Grogan’s gut instinct ties in with her reasons for falling in love with Barefoot in the Park in the first place.
“I'm a hopeless romantic,’ she says. “I was very young when I saw it, but I loved the idea that that's kind of what married life would be about, that you'd have this lovely apartment and true love, and also I just thought it was really funny. My sister Kate and I, we used to have our own video, and we used to rewind that bit where the mum falls down the steps again and again, and laugh harder and harder every time.
“The great thing about it is that on the surface, it seems almost quite like a sitcom, like Dharma and Greg, or the best episodes of Friends. Yet, underneath it, there’s layers and layers of other stuff going on, and that's the beauty of it, because as we go through life, we don't wear our pain or our happiness all the time. We're so good at masking ourselves, and I think Ethel is masking how she really feels at this point in her life.
“She's lost her husband, and now her daughters, who’ve left to get married, and she has to start this whole new chapter in her life. Although Ethel is over the moon about that, she finds herself living alone for the first time, and gets left behind, not knowing what her role is in life anymore. She's been a great wife, and a really good mother, and suddenly she doesn't know where she fits in.
“That empty nest syndrome is a lot of mums and dads experience. They really don’t know what to do with themselves, and have almost forgotten who they are. So, for me, the journey is kind of Ethel not knowing who she is, but finding a little bit of her youthful self again, and finding out that there are no restrictions, and that it's only you that restrict yourself. At the time it was written, for a woman of those years to make that leap was quite difficult. All sorts of liberties were coming up for young people, but maybe not for her generation.”
It feels like things have come full circle for Grogan. Having begun her career by combining acting success with pop stardom at a precociously young age, as she prepares for Barefoot in the Park, a new, she has also been fronting a new, all-female line-up of Altered Images.
“It's quite extraordinary to realise that this will be my fortieth year doing all of this. There's something genuinely quite poignant about that, that I started out in this place when I was a teenager with all this ambition, and it's not been straightforward, because it never is. But I think have really held on to my enthusiasm for something that has not always been my best friend. I've always had work, but sometimes it's been tricky. And I just I think there's something great about the fact that I'm simply still getting to do what I set out to do, and not many people have that.
“I started at the top, so there really was only one place for me to go for a while.
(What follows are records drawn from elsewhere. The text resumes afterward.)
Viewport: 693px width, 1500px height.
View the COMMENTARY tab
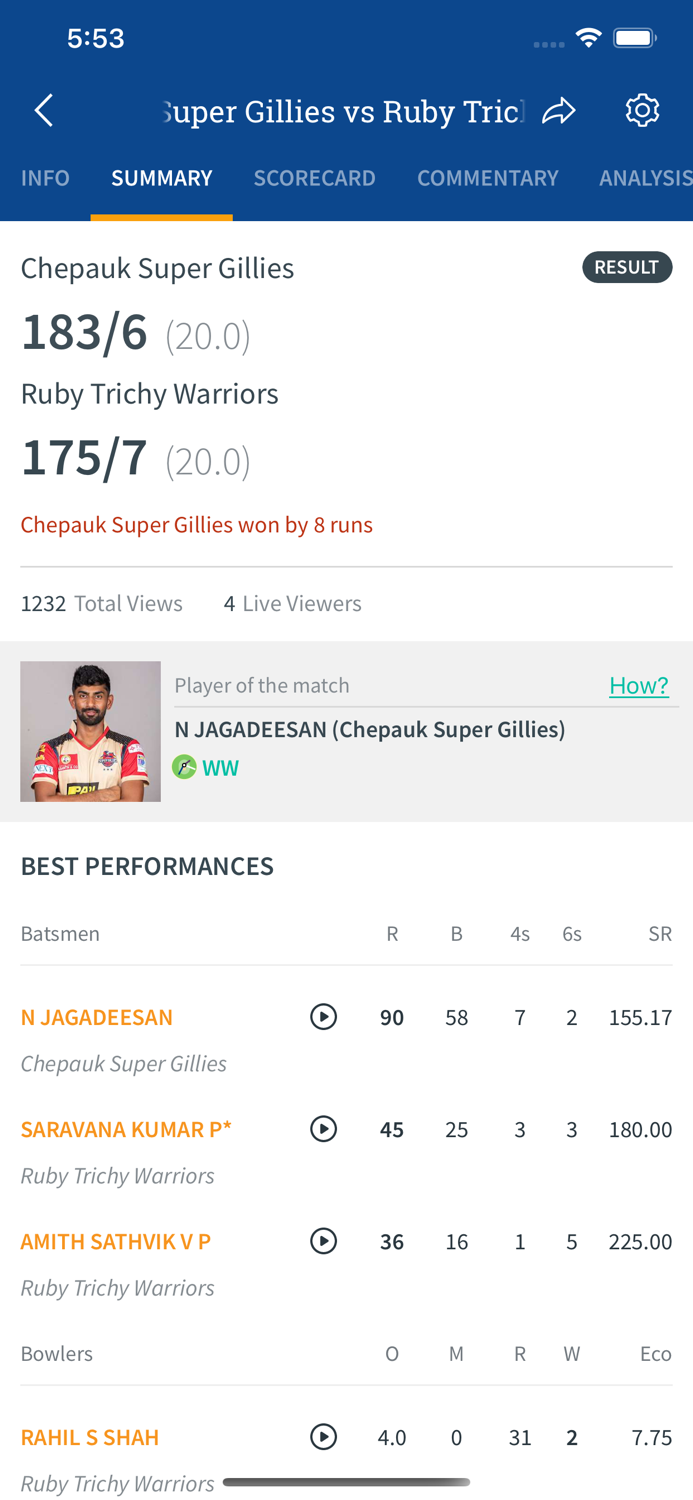(x=488, y=178)
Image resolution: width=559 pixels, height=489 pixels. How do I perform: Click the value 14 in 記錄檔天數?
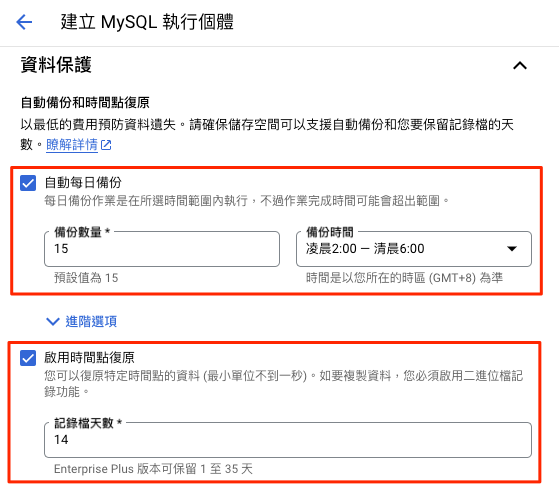[x=61, y=439]
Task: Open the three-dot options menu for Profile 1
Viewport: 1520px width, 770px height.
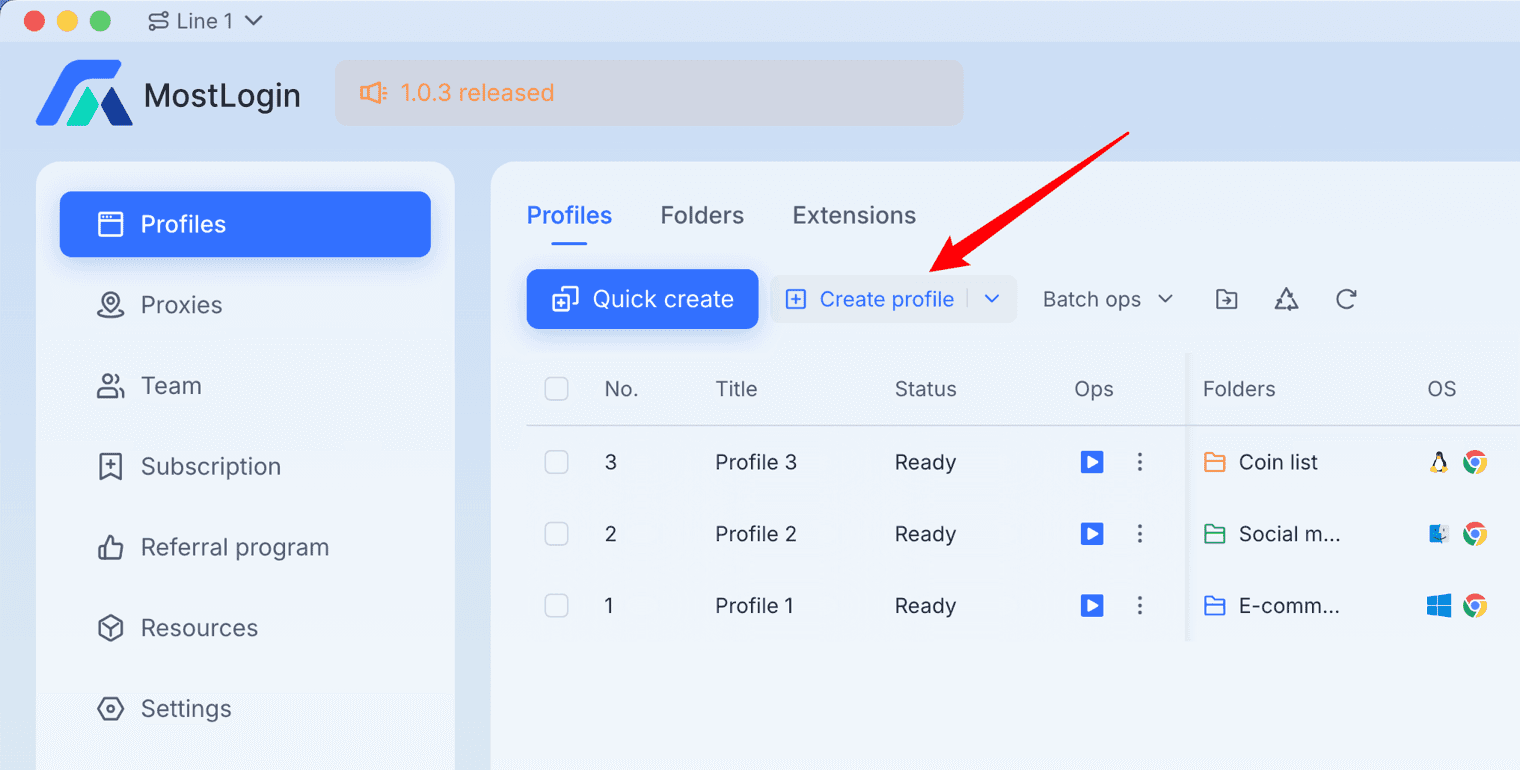Action: pos(1140,605)
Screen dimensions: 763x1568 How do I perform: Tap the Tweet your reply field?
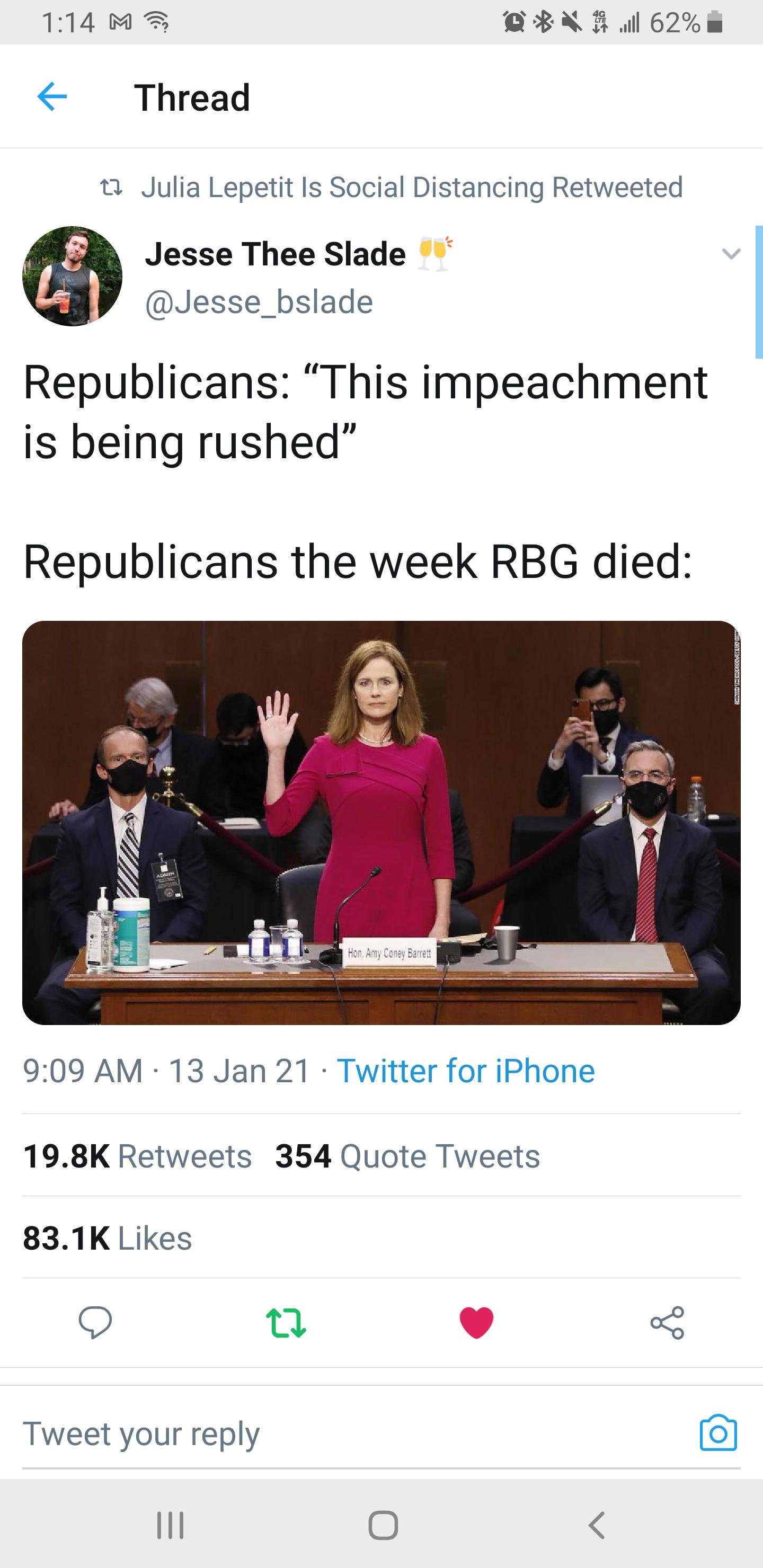(x=353, y=1433)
And that's when the real work kicked in, that's when I became a performer in earnest, because I had to start again, almost.”
To be doing Barefoot in the Park, then, is perfect, not just for Grogan, but for the times we’re living in right now.
“I think it’s a really weird environment we're living in at the moment in society, and that’s kind of heart-breaking,” she says. “But doing Barefoot in the Park, it's about coming back to the belief that people are quite nice, because they are mostly, and I think we lost sense of that for a while. I think that we just need to connect with the notion that ultimately most of us are looking for the same things in life.”
“Love, hope and adventure,” says Grogan. “That’s all you need, really.”
Barefoot in the Park, Pitlochry Festival Theatre, March 12-March 29; Royal Lyceum Theatre, Edinburgh, April 3-25.